В принципе, мы говорим о разных типах свободы. Лоридсен и Дальгорд поясняют: в шестидесятые годы в СССР произошло улучшение жизненного стандарта, телевизоры и телефоны стали доступны массам, растущий средний класс стал наслаждаться маленькими «Ладами» (то есть «жигулятами»), свободней стал доступ к классикам и к западной литературе, свободней стало с поездками по стране и даже в соцстраны… Впрочем, тут же добавляют датские исследователи, эта картина верна только частично. В принципе, продолжают они, пятидесятые годы вовсе не были такими уж безмятежными, именно «субкультура» пятидесятых создала фон для взрыва могущественной «контркультуры» шестидесятых. И то же самое, говорят они, происходило и в России, хотя это и не было заметно просвещенному человечеству. Воспользовавшись либеральной атмосферой «оттепели», молодежная субкультура больших городов нашла возможность выразить себя в поэзии, прозе, музыке, визуальном искусстве, и это все получило наименование «новая волна». Почти как взаимоотражающие, Лоридсен и Дальгорд называют две группы американских и русских людей в следующем порядке: 1) Джек Керуак, Ален Гинзберг, Грегори Корсо, Уильям Берроуз, Лоуренс Ферлингетти, Гэри Снайдер, Майкл Маклюр, многие другие и 2) Евгений Евтушенко, Андрей Вознесенский, Белла Ахмадулина, Василий Аксенов, Анатолий Гладилин, Булат Окуджава, Андрей Битов, Владимир Высоцкий, Эрнст Неизвестный, Андрей Тарковский. Забавно, но тот, кого я по этому порядку отражаю, Лоуренс Ферлингетти, совершенно мне незнаком, я не читал ни одной его строчки и не знаю, как он выглядит.

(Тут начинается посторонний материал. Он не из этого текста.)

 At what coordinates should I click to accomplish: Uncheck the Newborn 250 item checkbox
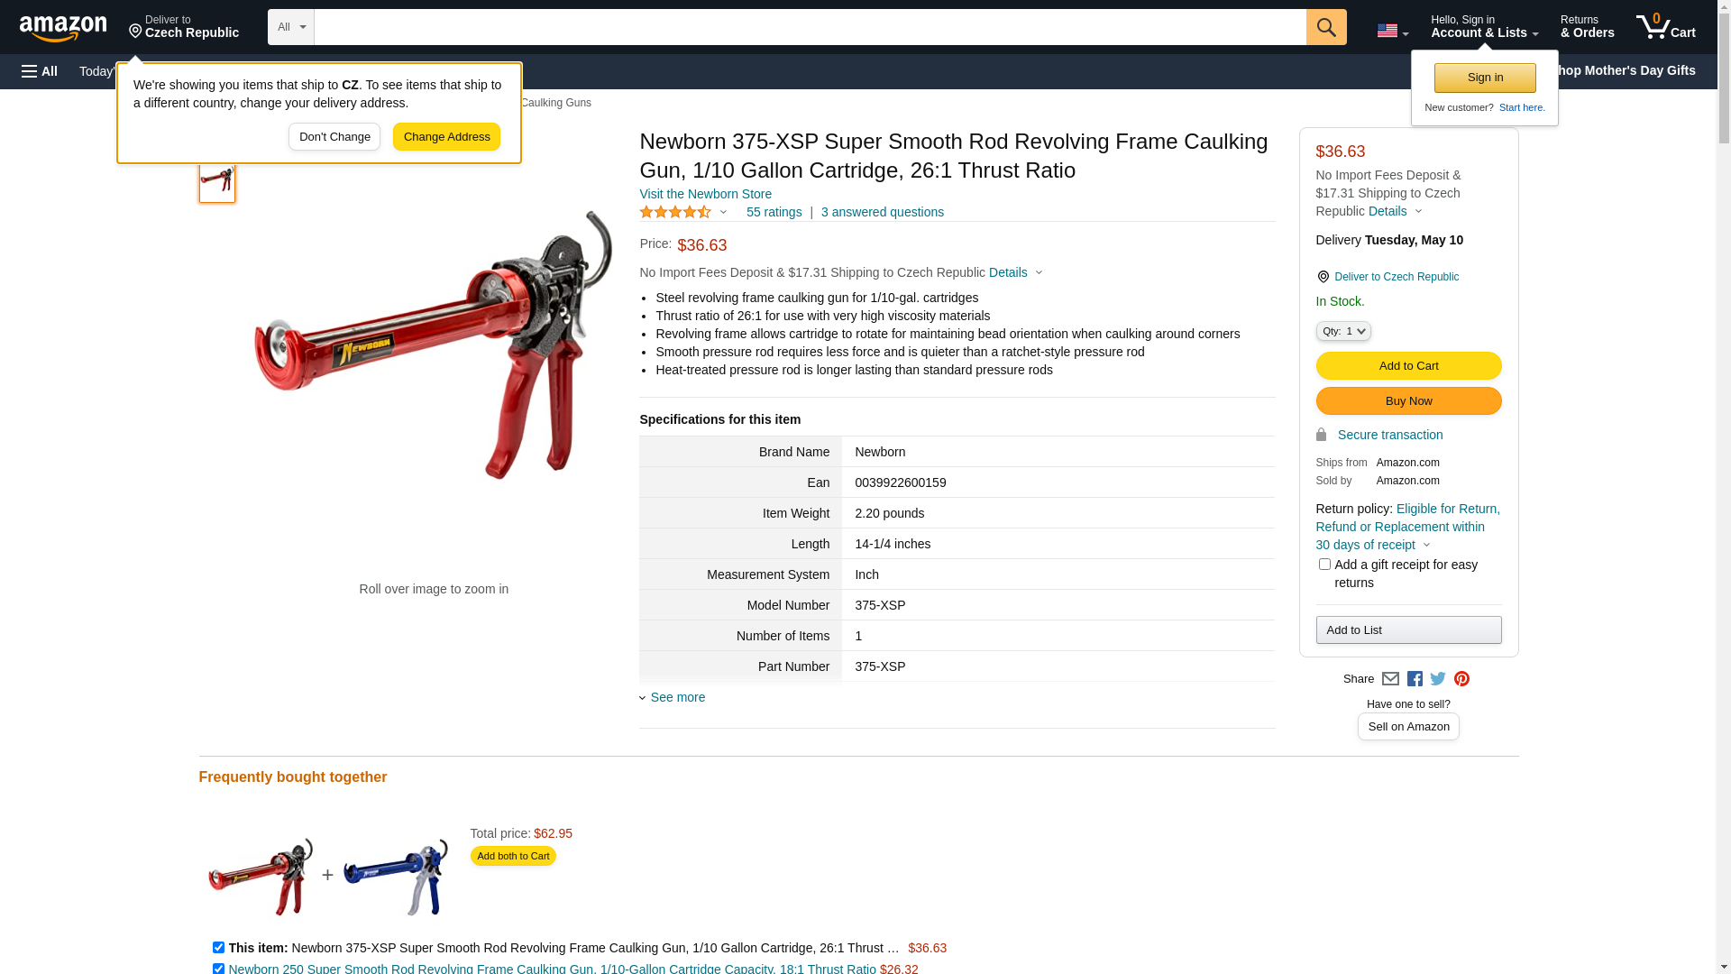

Это, конечно, шутка, никто тут никого не отражает, какой бы порядок расположения имен ни выбрать; трудно представить две группы творчески более несхожих, и тем не менее, как мы видим, по каким-то другим — не творческим, но контркультурным понятиям — сопоставимых. Вот каковы эти параметры в представлении ученых из очаровательной европейской страны. Обе группы были выразителями поколений, испытавших ужас войны и «холодной войны», ясно ощущающих возможность всеобщего ядерного разрушения, поколений, которым осточертели манипуляции однозначных капиталистических-коммунистических обществ, которые жаждали романтического и анархического бунта против своих обществ, которые в своей «переоценке ценностей» отвергали понятие первостепенной важности государства и общественных институтов, выдвигая вместо этого в виде первостепенной важности понятия внутренней свободы, которые настаивали на важности своего собственного пути в жизни, каким бы он ни был: пьянство, бродяжничество, курение, слушание джаза, одержимость любовью, разговорами о Будде или Иисусе; настойчивое же желание прокричать обо всем этом делало их, и здесь и там, чертовски уязвимыми, мальчиками для битья, учиняемого истеблишментом.

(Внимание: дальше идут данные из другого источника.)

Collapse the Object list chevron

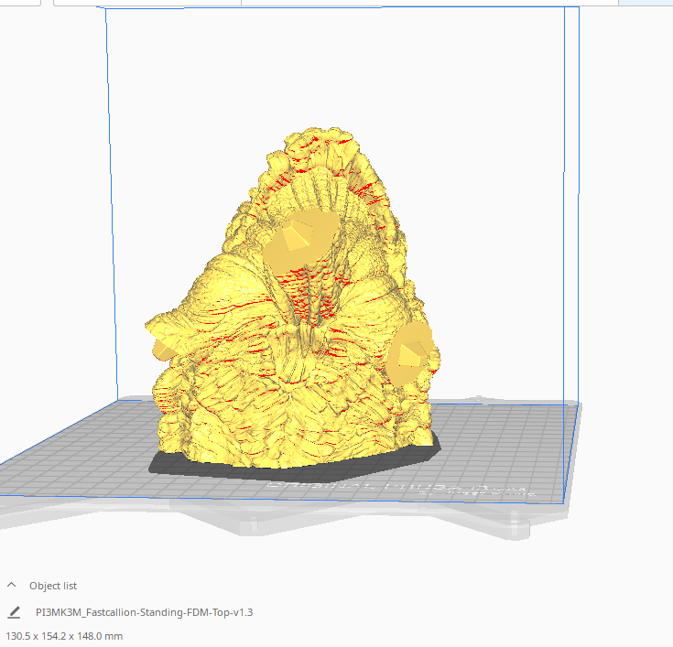click(x=12, y=585)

В этом перечислении есть несколько моментов, которые вызывают у меня как у члена одной из сравниваемых групп немедленный протест. Во-первых, какие это ужасы войны испытали американские битники, если никто из них не служил в армии и, стало быть, не участвовал в военных действиях против Германии и Японии. Большинство из перечисленных в нашей группе — за исключением Окуджавы и Неизвестного — тоже не участвовали в военных действиях, но мы испытали бомбежки, эвакуацию, голод. Сомневаюсь, что в местностях, где жили битники, случались перебои в снабжении кока-колой. Есть еще один более существенный момент, связанный с войной. Несмотря на все ее ужасы, война была для русских большой вдохновляющей силой; она впервые принесла советскому народу ощущение духовной общности, дала понять, что можно быть связанным с другими не только общим страхом, но и борьбой за достоинство страны. Действительный и бесконтрольный ужас, доставшийся в наследство нашему поколению, связан не с войной, а с кровавым сталинизмом. У всех перечисленных здесь либо родители, либо близкие родственники прошли через пыточные камеры, тюрьмы и лагеря. Преодоление этого ужаса и распрямление — это, пожалуй, то, что самым коренным образом отличает нас от наших американских товарищей. Им этого, к счастью, не довелось испытать, а тем, кто по этому поводу может вспомнить комиссию сенатора Маккарти, не лишним будет напомнить, что за все годы своей деятельности эта комиссия не натворила и сотой доли того, что наши славные «органы» делают за один день.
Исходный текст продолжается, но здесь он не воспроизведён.